*PROVIDED MATERIAL*.
[Start of section]
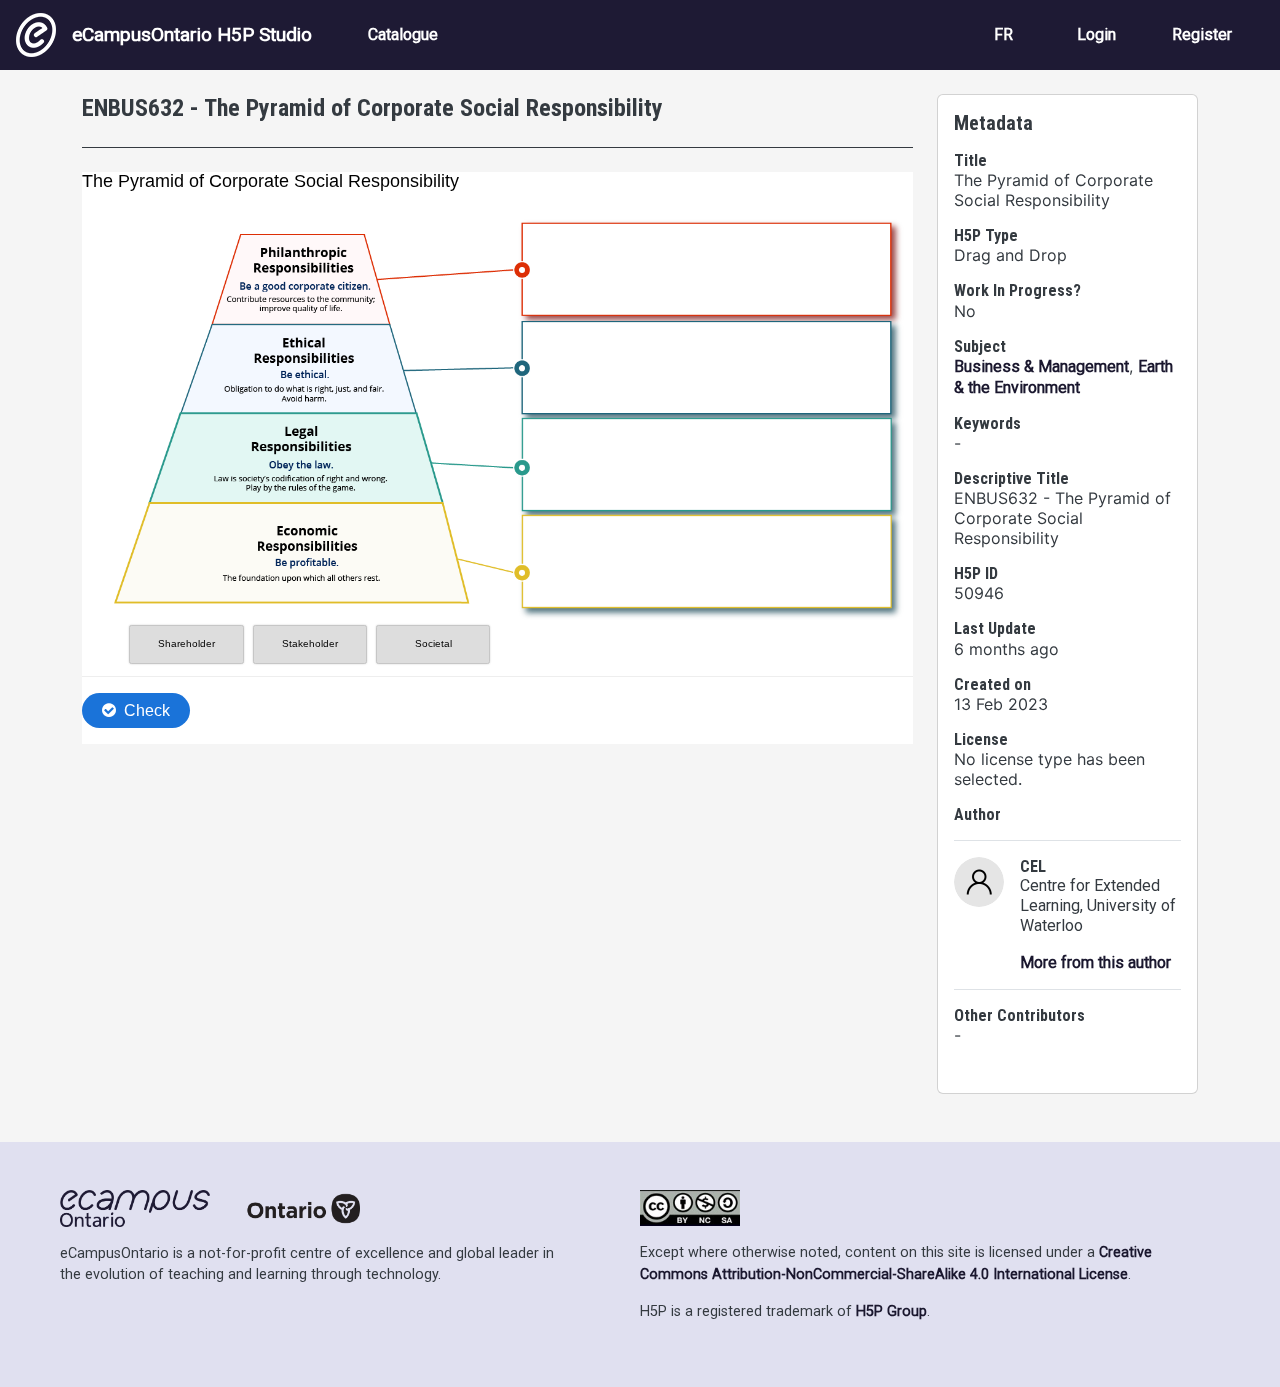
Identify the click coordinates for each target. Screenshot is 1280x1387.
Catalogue (403, 34)
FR (1003, 34)
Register (1202, 34)
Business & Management (1041, 366)
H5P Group (891, 1311)
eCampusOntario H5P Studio (192, 34)
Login (1096, 34)
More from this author (1095, 962)
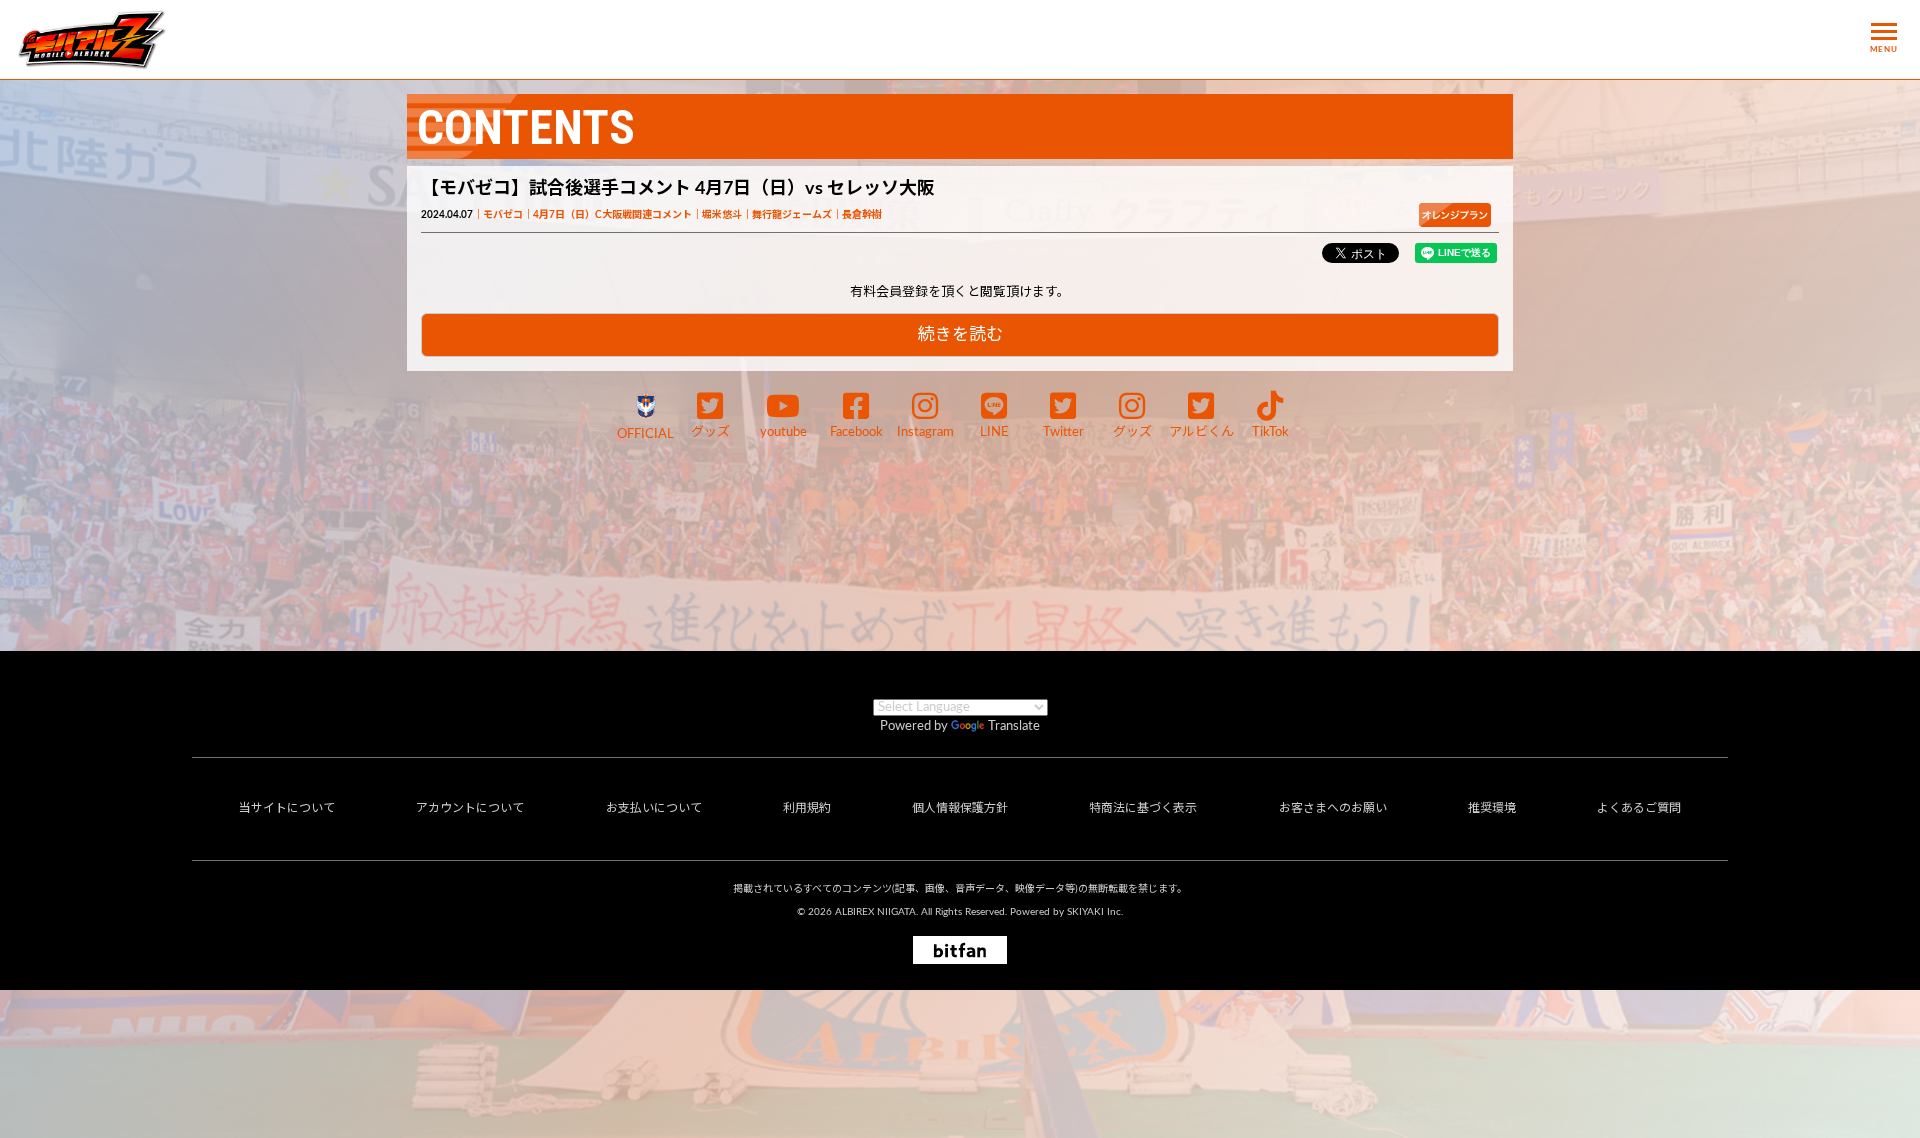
[End of section]
*PROBLEM STATEMENT*. Could you repeat all of the material exactly? Pictures should not be copied.

*EXERCISE RESPONSE*.
Identify the click coordinates for each target. Screenshot is 1280x1387.
Catalogue (403, 34)
FR (1003, 34)
Register (1202, 34)
Business & Management (1041, 366)
H5P Group (891, 1311)
eCampusOntario H5P Studio (192, 34)
Login (1096, 34)
More from this author (1095, 962)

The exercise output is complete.